Example 1: Expanding Circle

A circle's radius is increasing at a rate of 3 cm/s. Find the rate at which the area is increasing when the radius is 6 cm.

1. Variables: Radius $r$, Area $A$, $\frac{dr}{dt} = 3$ cm/s, find $\frac{dA}{dt}$ when $r = 6$ cm.
2. Relationship: $A = \pi r^2$.
3. Differentiate: $\frac{dA}{dt} = 2\pi r \frac{dr}{dt}$.
4. Substitute: $\frac{dA}{dt} = 2\pi (6)(3) = 36\pi$.
5. Solve: The area is increasing at $36\pi$ cm$^2$/s.

Example 2: Rising Ladder

A 10-foot ladder leans against a wall. The base of the ladder slides away from the wall at a rate of 2 ft/s. How fast is the top of the ladder sliding down the wall when the base is 6 feet from the wall?

1. Variables: Let $x$ be the distance from the base of the wall to the ladder's base, and $y$ be the distance from the top of the wall to the ladder's top. We have $\frac{dx}{dt} = 2$ ft/s, find $\frac{dy}{dt}$ when $x = 6$ ft.
2. Relationship: $x^2 + y^2 = 10^2$ (Pythagorean theorem).
3. Differentiate: $2x \frac{dx}{dt} + 2y \frac{dy}{dt} = 0$.
4. Substitute: When $x = 6$, $y = \sqrt{100 - 36} = 8$. So, $2(6)(2) + 2(8) \frac{dy}{dt} = 0$.
5. Solve: $\frac{dy}{dt} = -\frac{24}{16} = -1.5$ ft/s. The top of the ladder is sliding down at 1.5 ft/s.

Example 3: Filling a Conical Tank

Water is poured into a conical tank at a rate of 8 cubic feet per minute. If the tank's height is 12 feet and the radius of the top is 6 feet, how fast is the water level rising when the water is 4 feet deep?

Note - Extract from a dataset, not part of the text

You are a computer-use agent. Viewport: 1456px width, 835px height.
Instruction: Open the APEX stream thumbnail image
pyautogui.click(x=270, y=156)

1. Variables: Volume $V$, height $h$, radius $r$, $\frac{dV}{dt} = 8$ ft$^3$/min, find $\frac{dh}{dt}$ when $h = 4$ ft.
2. Relationship: $V = \frac{1}{3} \pi r^2 h$. Since $\frac{r}{h} = \frac{6}{12}$, $r = \frac{h}{2}$. Thus, $V = \frac{1}{3} \pi (\frac{h}{2})^2 h = \frac{\pi}{12} h^3$.
3. Differentiate: $\frac{dV}{dt} = \frac{\pi}{4} h^2 \frac{dh}{dt}$.
4. Substitute: $8 = \frac{\pi}{4} (4)^2 \frac{dh}{dt}$.
5. Solve: $\frac{dh}{dt} = \frac{8}{\frac{\pi}{4} (16)} = \frac{32}{16\pi} = \frac{2}{\pi}$ ft/min.

💡 Tips for Success

• ✍️ Draw Diagrams: Visual representation helps in understanding the problem.
• ✅ Check Units: Ensure all units are consistent.
• 🧪 Practice: The more problems you solve, the better you become.

📝 Conclusion

Related rates problems can be challenging, but with a systematic approach, they become manageable. By identifying variables, establishing relationships, differentiating, substituting, and solving, you can tackle these problems effectively. Understanding geometric applications provides a solid foundation for more complex problems in calculus and beyond.